“She put her hand—its touch was like no other hand—upon my arm for a moment; and I felt so befriended and comforted that I could not help moving it to my lips and gratefully kissing it.”
“Miss Murdstone had been looking for us. She found us here; and presented her uncongenial cheek, the little wrinkles in it filled with hair-powder, to Dora to be kissed. Then she took Dora’s arm in hers, and marched us in to breakfast as if it were a soldier’s funeral.”
“I hardly knew what I did, I was burning all over to that extraordinary extent; but I took Dora’s little hand and kissed it, and she let me. I kissed Miss Mills’s hand, and we all seemed, to my thinking, to go straight up to the seventh heaven.”
“‘But I haven’t got any strength at all,’ said Dora, shaking her curls. ‘Have I, Jip?’ (the dog.) ‘Oh, do kiss Jip and be agreeable!’
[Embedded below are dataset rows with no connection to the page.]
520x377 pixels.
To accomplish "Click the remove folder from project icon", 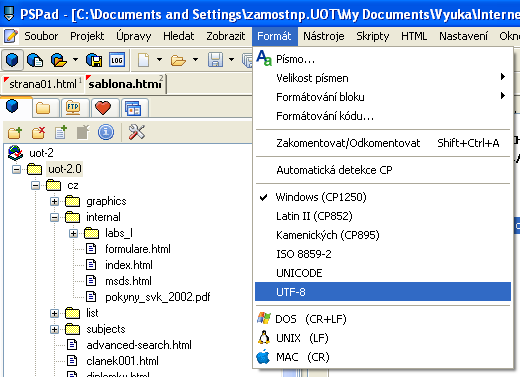I will tap(38, 132).
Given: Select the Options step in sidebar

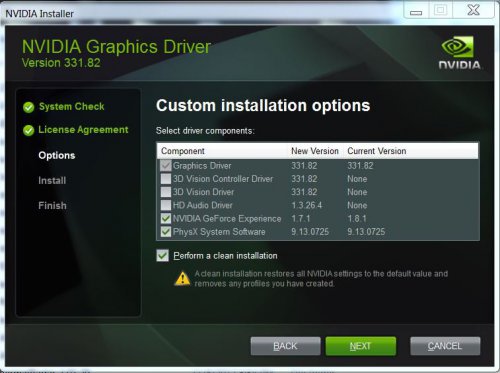Looking at the screenshot, I should click(x=57, y=156).
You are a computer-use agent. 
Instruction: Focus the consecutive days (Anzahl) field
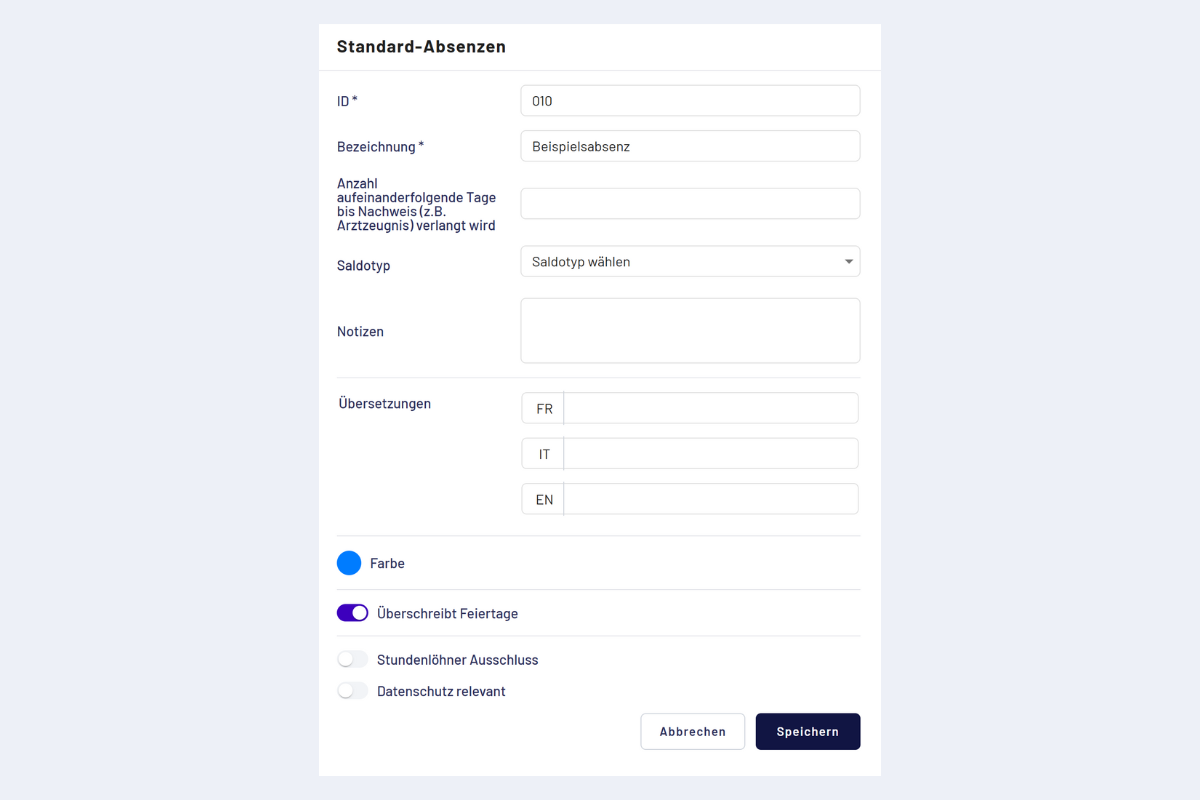coord(690,204)
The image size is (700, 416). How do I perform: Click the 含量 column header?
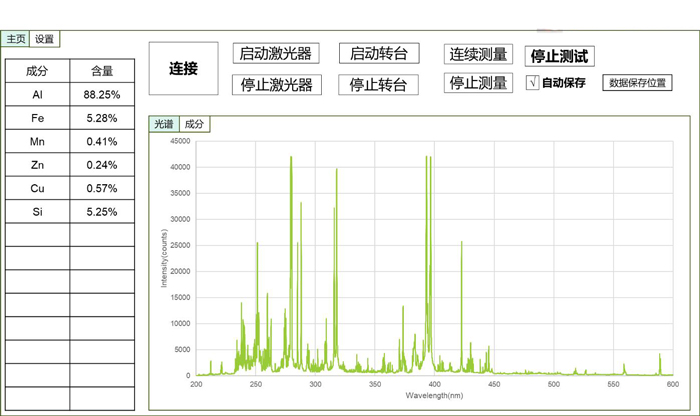pyautogui.click(x=101, y=71)
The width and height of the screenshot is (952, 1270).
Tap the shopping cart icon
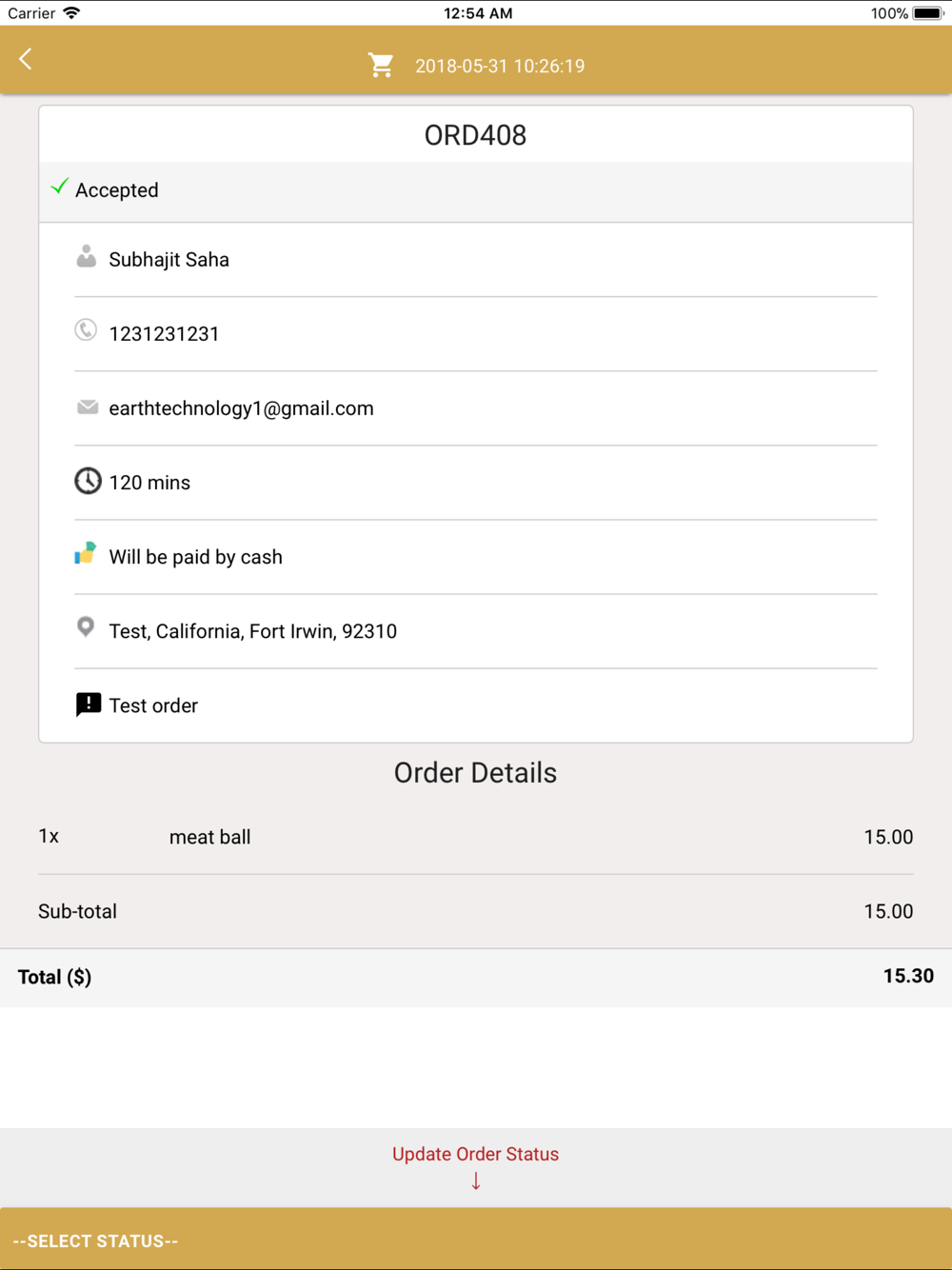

“It was impossible to resist kissing Jip, when she held him up to me for that purpose, putting her own bright, rosy little mouth into kissing form as she directed the operation, which she insisted should be performed symmetrically, on the centre of his nose. I did as she bade me, rewarding myself afterwards for my obedience, and she charmed me out of my graver character for I don’t know how long.”